Oral Presentation The 13th International Congress of the Immunology of Diabetes Society 2013

ATG and GCSF, Combination Therapy for Type 1 Diabetes: Novel Mechanisms? (#8)

Desmond Schatz 1
  1. University of Florida, Gainesville, FL, United States

Abstract: Recent efforts to ameliorate type 1 diabetes have largely failed to produce long term benefits in terms of insulin independence or even preservation of beta cell function. That said, past efforts have largely focused on the use of single immunotherapies. Our group has long proposed the need to approach type 1 diabetes intervention and prevention using a combination therapy approach. Efforts in Brazil, led  by Voltarelli et al., have demonstrated that aggressive combination immunotherapy may indeed be capable of inducing both a short term remission and a long term preservation of beta cell function. However, due the risks associated with such an approach (non-myeloablative autotransplantation), our group has focused on dissecting the “Brazilian protocol” with the ultimate goal of generating an equally efficacious but lower risk, “Brazil-lite” approach.
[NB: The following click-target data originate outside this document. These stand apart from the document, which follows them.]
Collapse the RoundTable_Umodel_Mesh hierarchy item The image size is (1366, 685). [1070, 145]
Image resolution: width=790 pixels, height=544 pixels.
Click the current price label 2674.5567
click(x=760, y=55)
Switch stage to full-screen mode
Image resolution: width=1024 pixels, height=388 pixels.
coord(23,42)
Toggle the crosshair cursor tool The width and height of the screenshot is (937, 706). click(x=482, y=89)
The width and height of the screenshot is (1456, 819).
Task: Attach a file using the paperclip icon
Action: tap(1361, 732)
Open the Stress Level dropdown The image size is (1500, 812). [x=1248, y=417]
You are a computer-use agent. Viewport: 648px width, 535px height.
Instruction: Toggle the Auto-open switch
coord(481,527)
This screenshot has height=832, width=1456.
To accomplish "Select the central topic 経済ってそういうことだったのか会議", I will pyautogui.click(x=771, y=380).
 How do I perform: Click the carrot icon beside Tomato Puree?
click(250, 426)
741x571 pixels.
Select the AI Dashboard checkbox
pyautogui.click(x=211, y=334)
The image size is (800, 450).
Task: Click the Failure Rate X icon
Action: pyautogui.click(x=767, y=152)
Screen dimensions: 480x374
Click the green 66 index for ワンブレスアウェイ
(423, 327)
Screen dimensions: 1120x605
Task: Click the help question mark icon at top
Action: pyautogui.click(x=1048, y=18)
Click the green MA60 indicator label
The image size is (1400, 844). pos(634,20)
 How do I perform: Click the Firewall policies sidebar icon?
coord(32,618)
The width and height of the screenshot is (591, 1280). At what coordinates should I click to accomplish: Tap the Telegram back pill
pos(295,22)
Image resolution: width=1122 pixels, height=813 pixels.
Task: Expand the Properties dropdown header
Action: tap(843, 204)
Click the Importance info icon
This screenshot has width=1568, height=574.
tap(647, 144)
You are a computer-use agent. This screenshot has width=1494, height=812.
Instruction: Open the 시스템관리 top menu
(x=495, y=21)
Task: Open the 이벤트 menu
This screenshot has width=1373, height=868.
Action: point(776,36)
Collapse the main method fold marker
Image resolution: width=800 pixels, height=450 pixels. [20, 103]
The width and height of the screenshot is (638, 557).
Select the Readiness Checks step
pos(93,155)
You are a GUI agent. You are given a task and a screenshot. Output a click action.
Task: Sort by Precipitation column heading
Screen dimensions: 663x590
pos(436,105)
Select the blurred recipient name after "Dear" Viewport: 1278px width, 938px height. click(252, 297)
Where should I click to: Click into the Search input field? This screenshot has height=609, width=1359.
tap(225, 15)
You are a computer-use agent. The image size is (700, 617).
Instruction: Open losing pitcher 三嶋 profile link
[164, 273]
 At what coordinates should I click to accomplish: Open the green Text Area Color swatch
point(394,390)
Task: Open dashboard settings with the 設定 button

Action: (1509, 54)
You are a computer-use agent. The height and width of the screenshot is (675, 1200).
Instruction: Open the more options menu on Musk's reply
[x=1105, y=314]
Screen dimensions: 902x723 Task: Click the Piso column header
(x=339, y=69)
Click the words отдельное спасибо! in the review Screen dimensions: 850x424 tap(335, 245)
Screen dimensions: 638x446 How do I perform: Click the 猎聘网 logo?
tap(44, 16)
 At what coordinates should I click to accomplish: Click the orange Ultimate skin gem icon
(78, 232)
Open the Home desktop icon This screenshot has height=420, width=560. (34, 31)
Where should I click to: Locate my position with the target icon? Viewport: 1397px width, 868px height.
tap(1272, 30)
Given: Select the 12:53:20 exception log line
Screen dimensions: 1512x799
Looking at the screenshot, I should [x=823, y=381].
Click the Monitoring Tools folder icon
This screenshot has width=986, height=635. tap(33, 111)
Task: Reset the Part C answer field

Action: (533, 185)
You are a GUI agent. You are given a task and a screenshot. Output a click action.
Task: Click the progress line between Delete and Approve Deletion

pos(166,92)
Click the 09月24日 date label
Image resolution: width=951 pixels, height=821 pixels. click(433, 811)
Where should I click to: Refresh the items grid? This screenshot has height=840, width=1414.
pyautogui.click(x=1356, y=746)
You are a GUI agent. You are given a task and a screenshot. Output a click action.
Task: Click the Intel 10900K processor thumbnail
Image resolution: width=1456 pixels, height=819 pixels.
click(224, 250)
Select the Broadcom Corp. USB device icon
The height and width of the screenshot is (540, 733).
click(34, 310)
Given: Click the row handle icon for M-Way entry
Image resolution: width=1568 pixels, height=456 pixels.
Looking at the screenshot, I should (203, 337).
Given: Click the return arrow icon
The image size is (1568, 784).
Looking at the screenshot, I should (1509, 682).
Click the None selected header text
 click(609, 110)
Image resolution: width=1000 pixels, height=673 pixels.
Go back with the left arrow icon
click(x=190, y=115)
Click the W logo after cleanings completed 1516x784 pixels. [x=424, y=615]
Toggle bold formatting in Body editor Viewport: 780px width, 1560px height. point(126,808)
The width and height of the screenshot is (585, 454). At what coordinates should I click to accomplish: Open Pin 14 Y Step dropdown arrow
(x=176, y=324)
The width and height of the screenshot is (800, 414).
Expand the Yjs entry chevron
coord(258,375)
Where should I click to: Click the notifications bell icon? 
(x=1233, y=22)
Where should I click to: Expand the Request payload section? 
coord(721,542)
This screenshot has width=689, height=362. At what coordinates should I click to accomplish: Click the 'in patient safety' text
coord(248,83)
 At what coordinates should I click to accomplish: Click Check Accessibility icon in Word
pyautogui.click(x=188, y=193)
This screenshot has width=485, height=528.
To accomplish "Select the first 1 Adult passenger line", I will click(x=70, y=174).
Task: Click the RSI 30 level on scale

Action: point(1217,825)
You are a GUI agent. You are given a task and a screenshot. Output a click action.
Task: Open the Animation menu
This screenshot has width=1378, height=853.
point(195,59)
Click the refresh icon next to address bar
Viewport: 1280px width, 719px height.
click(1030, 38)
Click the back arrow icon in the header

Towards that end, we have performed a number of animal studies which have identified the potential for low dose Thymoglobulin combined with Neulasta to durably reverse NOD mice with established diabetes. In order to translate these findings to potential patient care,  we have performed (1) a  safety study of Neulasta monotherapy in patients with type 1 diabetes and (2) a pilot study of low dose Thymoglobulin and Neulasta in patients with established type 1 diabetes (> 4 months duration). This presentation will review the apparent mechanistic differences between our GCSF monotherapy study, the ongoing low dose ATG/GCSF trial, and the recently published START trial (high dose ATG monotherapy). In addition, we will provide a framework for our planned TrialNet study of ATG/GCSF vs ATG vs placebo in patients with new onset type 1 diabetes.